Thursday, May 1, 2014

What I've Been Reading: Rainy Season, 2014

The theme for this month is comedy and horror.  One of the books I read is a tale of two young men discovering the edges of reality, and realizing their world is nothing more than bubble surrounded by an insane universe of darkness.  It is hysterically funny.  Another book takes place during the darkest period of human history, the second World War, where the entire planet erupted into violence and savagery.  But that story has its own subtle sarcastic tone.  Then there's a story about a clown running around, just trying to impress an old friend with increasingly elaborate gags.  That's a grotesque nightmare.  We have horror transforming into comedy, and comedies transforming into horror.   The face of things cannot be trusted.  All you have to do it cut off the facade, and see what's really lying under the skin, to find the truth.

Batman: Death of the Family by Scott Snyder and James Tynion IV

"Batman: Death of the Family" is the latest trade paperback collection of the New 52 series of DC mainstream coninuity comic books from its "Batman" comic series.  Confusingly this is not the only comic book featuring Batman, as there is also "Detective Comics", "Batman: The Dark Knight", and "Batman Incorporated", which are four redundant titles all starring Batman.  But if you think that's a bit much, there's also "Batman and Robin", yet another Batman series, but this one featuring Batman's newest Robin, his son, Damian Wayne.  Oh and Batman is also in the Justice League, so there's all of those comics too.  And beyond that, Batman's various allies get their own comic books, such as "Nightwing", "Batgirl" (who is also in "Birds of Prey"), "Batwoman", "Batwing", and "Red Hood and the Outlaws".  This book collects five issues of the presumably main Batman storyline, which you would think would be enough to tell a full tale.  However, because all thirty-five other Batman comic books had to have their own tie-ins to sucker fans into buying them all, this means the trade paperback I read held only a fraction of the full "Death of the Family" arc.  Some of those tie-ins might have been important, some might have just created huge plotholes, and others were certainly giant wastes of time shoveled out to sell more comics.

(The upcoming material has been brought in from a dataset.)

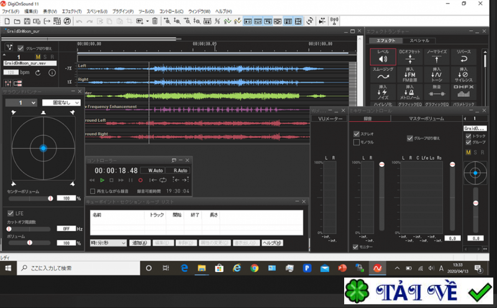This screenshot has height=308, width=497.
Task: Click the リバース (Reverse) effect icon
Action: [x=463, y=57]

And then I sometimes wonder if I'm being too harsh on comic book fans when I tell them their favorite medium is a goddamn mess.  Unfortunately every time I try to get into the main continuity of a superhero comic, I'm met by this huge wall of tie-ins, references, cameo appearances by characters from another series who are never explained, and then a bigger wall of continuity and prior history, which ironically the New 52 series was supposed to fix.  Luckily though, "Death of the Family" is a garbage series anyway, so if you choose to skip all of this nonsense, you're really not missing much.

"Death of the Family" follows the far better storyline "Court of Owls", which opened Batman's appearance into the New 52 universe of DC comics*.  But you do not need to read that story to understand what is happening here.  It would have helped a great deal to read "Detective Comics #1", the story which sets up everything that happens in this book, but it is not included for some greedy reason.  In that story, a new supervillain called 'The Dollmaker' got into a fight with the Joker and according to their pre-planned agreement, cuts the Joker's face off.  So for the remainder of this storyline, the Joker has no face.  At the beginning of "Death of the Family", the Joker, apparently faceless for a year and unable to find either the faces of Nicholas Cage or John Travolta to steal, decides to launch his greatest and most terrifying attack on Batman yet.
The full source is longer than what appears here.